WBSS
- Pleasantville, New Jersey; United States;
- Broadcast area: Atlantic; Cape May; Ocean;
- Frequency: 1490 kHz
- Branding: El Jefe 1490

Programming
- Language: Spanish
- Format: Regional Mexican

Ownership
- Owner: Longport Media, LLC.
- Sister stations: WMGM-FM; WOND; WTKU-FM;

History
- First air date: April 9, 1955
- Former call signs: WLDB (1955–1974); WUSS (1974–1997); WGYM (1997–2001); WUSS (2001–2006); WTKU (2006–2007); WTAA (2007–2010);

Technical information
- Licensing authority: FCC
- Facility ID: 30040
- Class: C
- Power: 400 watts
- Transmitter coordinates: 39°23′24″N 74°30′45″W﻿ / ﻿39.39000°N 74.51250°W

Links
- Public license information: Public file; LMS;
- Webcast: Listen live
- Website: eljeferadio.com

= WBSS (AM) =

WBSS (1490 AM), is a 400-watt radio station under the ownership of Longport Media, licensed to Pleasantville, New Jersey, and operating with a Regional Mexican format.

==History==
The first station to broadcast on the 1490 frequency at the South Jersey shore was WBAB in Atlantic City, on January 31, 1940. WBAB was owned by the Press-Union Publishing Company, which owns The Atlantic Press and the Evening Union. WBAB went off the air in March 1951; and by April 9, 1955, had been replaced by WLDB (named for its owners, Leroy and Dorothy Bremmer). By the early 1970s WLDB was an NBC affiliate playing mostly country music.

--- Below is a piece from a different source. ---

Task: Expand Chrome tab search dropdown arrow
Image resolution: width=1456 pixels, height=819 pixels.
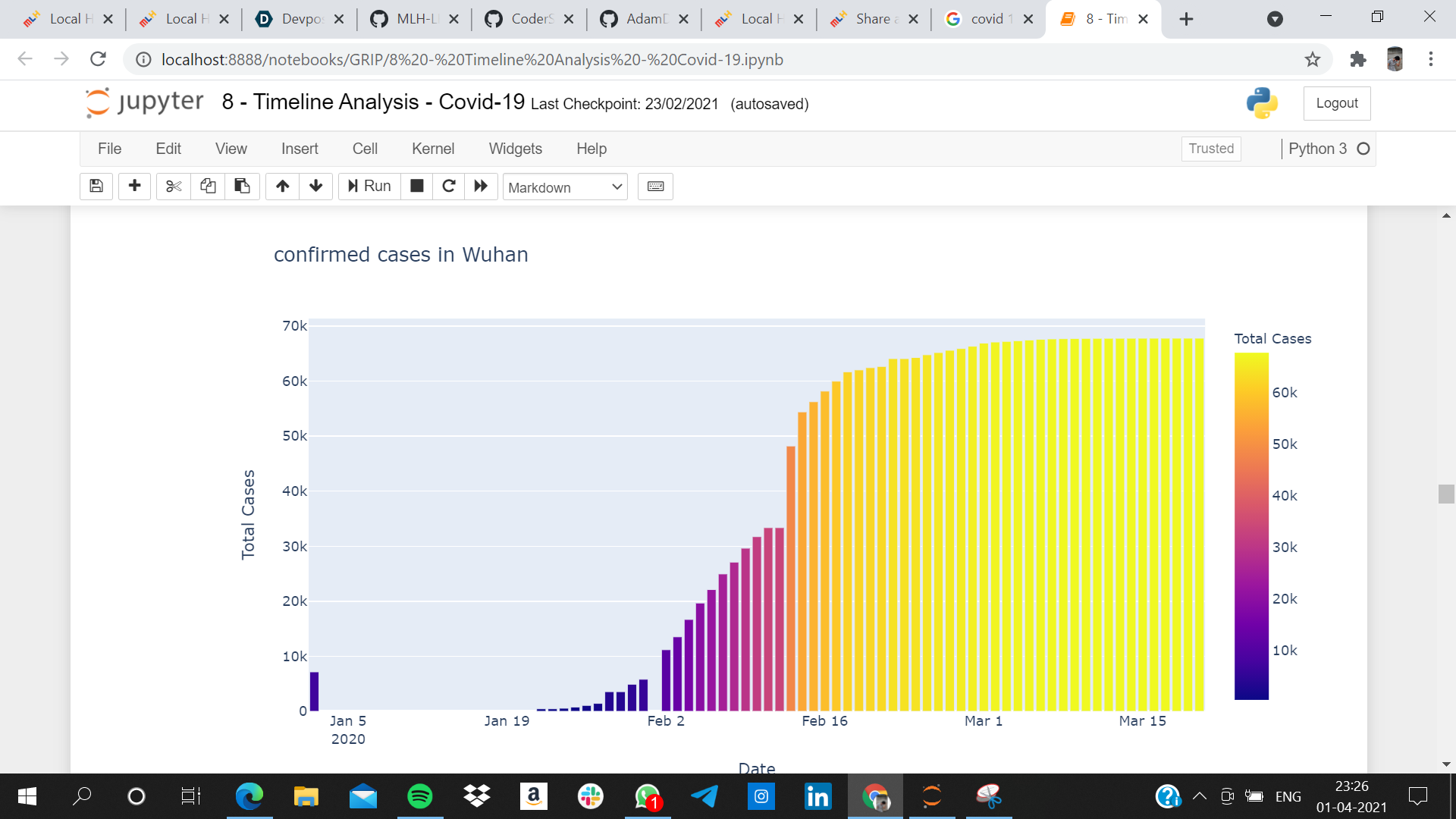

In February 1974, WLDB was sold to The Atlantic Business and Development Corp., a group of local African-American businessmen. The call sign was changed to WUSS ("We're the United States of Soul!") and the station began to target the Black community with its programming. During its 20-year run as an Urban station, some of the WUSS personalities included Larry Hicks, Larry Hayes, Lee "Brown Sugar" Sherman, Ron Allen, Eddie O'Jay, Stan Brooks, Cooks Books, Jimmy Mack, Robert G Money, Kingsley Smith, Ellis B. "Bruce Ellis" Feaster, Steve Ross, with The Dude & The Dudess, Vernon Robbins, Cleo Rowe, and William K. Fisher Jr. WUSS was successful for a number of years under the name 1490 jAMs, but eventually fell victim to the general trend away from music on AM. After a short period of running satellite-delivered talk and oldies/blues programming, it went silent in the mid-1990s, then was sold to the owners of WOND.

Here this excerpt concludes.